Moreover, Canadian universities continue to perpetuate various forms of colonialism and racism (Bailey, 2016; Hampton, 2020; Henry & Tator, 2009; Henry et al., 2017). Scholars have identified challenges and pathways for anti-racist and anti-colonial university education in Canada (Dei, 1995; Wane, 2008). In response to the current social and political climate, many Canadian universities have issued statements of solidarity and have started to develop and implement anti-racist policies and revise institutional practices. There has also been response to the pervasive calls for representation within its professorial ranks, curricula, and field settings. A number of Canadian social work schools and faculties have adopted and implemented EDI commitment statements as part of their strategic plans; they are organized and focused on increasing the diversity of and accountability to its student experiences, research and knowledge, outreach, workforce, and physical spaces (McGill University, n.d.). While such statements of solidarity and commitment towards EDI are necessary for institutions that require significant shifts to meet the representation commensurate with the racialized communities served, some established literature has already critiqued the adoption and implementation of EDI. In their article on EDI within social work education, Roberts and Smith (2002) critiqued the performativity and illusions of predominantly White schools of social work in adopting diversity initiatives in their curricula and representation. Even within community field placements, service organizations adopt a range of diversity and inclusion initiatives (Cano, 2018). However, while organizations adopt broader diversity initiatives, there was less emphasis on inclusion-focused initiatives such as mentoring to support inclusion (Cano, 2018).

The presence of racialized students on university campuses in Canada enhances inclusive classrooms. It shows that universities are embracing Canada’s diverse populations and enriching classroom interactions that advance universities’ and departments’ world ranking. Recently, universities have progressed in promoting EDI in student admission and recruitment. Yet the question is worth asking: what is the value of EDI beyond representation? Clearly reflexivity, as recommended in social work practice and curricula, should propel us beyond the tokenized application of racialized knowledge, bodies, and values as tools of public relations.

The pivot towards EDI should be applauded. Indeed, this is a necessary first step in acknowledging experiences of marginalization, exclusion, and racism that students, faculty, and community members have long identified. However, there is the danger of engaging in performative EDI when schools are not acknowledging how neoliberalism and White supremacy continue to shape its curriculum and practices. At its very core, social work research and education are part of a colonial knowledge production regime that still commodifies and reifies the experiences of the communities that they serve. It is too soon to determine whether these initiatives will have long-term impact or contribute to sustainable change. However, until schools and faculties are able to meaningfully redress these tensions, gestures toward EDI will evolve but core issues of anti-racism will remain the same.

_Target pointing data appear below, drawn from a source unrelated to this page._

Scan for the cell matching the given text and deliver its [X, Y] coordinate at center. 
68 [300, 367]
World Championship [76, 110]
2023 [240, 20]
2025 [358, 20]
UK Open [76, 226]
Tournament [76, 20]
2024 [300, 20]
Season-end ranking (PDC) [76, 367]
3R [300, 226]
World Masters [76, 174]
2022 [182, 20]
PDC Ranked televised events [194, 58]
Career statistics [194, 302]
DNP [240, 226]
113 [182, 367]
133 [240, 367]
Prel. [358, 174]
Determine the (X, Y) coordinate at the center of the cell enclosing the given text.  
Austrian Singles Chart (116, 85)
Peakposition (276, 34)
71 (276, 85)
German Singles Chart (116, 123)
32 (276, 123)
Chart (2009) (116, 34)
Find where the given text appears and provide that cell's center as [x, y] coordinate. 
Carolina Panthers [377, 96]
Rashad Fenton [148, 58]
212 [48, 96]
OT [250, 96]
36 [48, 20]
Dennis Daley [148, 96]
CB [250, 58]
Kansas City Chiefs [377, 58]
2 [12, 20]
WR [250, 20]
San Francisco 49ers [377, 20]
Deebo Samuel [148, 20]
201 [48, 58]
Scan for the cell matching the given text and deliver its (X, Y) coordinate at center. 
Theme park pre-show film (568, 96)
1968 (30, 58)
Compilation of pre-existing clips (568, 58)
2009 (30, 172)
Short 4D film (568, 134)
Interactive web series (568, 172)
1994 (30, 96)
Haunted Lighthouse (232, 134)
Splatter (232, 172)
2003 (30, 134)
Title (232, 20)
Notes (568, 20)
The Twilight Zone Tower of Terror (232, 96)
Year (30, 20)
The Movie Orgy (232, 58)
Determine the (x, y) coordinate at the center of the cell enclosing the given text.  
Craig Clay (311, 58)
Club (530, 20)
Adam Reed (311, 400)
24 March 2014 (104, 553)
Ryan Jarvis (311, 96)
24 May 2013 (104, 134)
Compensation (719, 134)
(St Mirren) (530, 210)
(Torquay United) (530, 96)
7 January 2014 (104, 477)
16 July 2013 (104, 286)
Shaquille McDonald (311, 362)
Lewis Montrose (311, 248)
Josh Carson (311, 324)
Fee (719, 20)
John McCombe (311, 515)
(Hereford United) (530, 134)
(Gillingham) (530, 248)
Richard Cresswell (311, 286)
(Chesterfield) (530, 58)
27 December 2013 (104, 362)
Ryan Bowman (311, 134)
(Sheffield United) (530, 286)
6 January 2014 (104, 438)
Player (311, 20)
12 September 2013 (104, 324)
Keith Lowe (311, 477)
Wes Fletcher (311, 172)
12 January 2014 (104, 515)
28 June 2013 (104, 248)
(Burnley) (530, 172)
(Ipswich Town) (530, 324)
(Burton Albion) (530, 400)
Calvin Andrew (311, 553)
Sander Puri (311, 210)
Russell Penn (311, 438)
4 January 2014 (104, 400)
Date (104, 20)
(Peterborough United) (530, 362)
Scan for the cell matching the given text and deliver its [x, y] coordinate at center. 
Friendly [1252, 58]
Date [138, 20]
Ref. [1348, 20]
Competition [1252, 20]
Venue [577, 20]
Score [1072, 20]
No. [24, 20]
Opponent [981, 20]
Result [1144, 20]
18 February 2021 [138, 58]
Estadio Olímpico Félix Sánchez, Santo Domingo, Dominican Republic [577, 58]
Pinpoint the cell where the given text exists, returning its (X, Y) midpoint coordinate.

Prior to contemplating a paper on student activism, we reflected on how our activism within the RSN could contribute or has contributed to the nurturing of building blocks for social change in our current institutions or schools of social work. The bedrock of institutional change is moderated by faculty members that are willing to listen to diverse expressions of microaggression and inequity by racialized students and take action that is guided by the needs of the concerned students, rather than their perceived interpretation of those needs. Often, there appears a perceived disconnect between the social justice principles that are taught in social work schools and the policies that face implementation barriers because they are grounded in inequity and exclusion. Racialized students experience a constant struggle because of the shifting divide between, on the one hand, a professed commitment to social justice and reflective learning and, on the other, a failure to address microaggressions in the classroom or embrace diversity among students, as the latter intensifies fear of expression and possibly even internalized oppression. Schools of social work should create respectful spaces to hear the views and experiences of racialized faculty and students without tokenizing these spaces as simply another concession made to advance EDI.

A recognition of racialized students’ activism is the movement toward collective deconstruction of the impact of White power on the functionality, safety, and wellbeing of students that is evident in the value of their scholarship within classroom, practice, and societal spaces. As we revisit the power of public archives, we acknowledge the significance of racialized students’ activism. Our collaborative autoethnographic process reminded us of this critical question: which histories and events are allowed to be remembered and archived, and who allows them to be (Ware, 2017)? The act of ensuring that something is not archived can therefore reinforce Whiteness, while the act of making an archive public can also be an act of anti-racist resistance. This article thus serves as a public archive and a possible road map for student-led anti-racist activism that will hopefully contribute to confronting and breaking apart the continued Whiteness within Canadian social work education.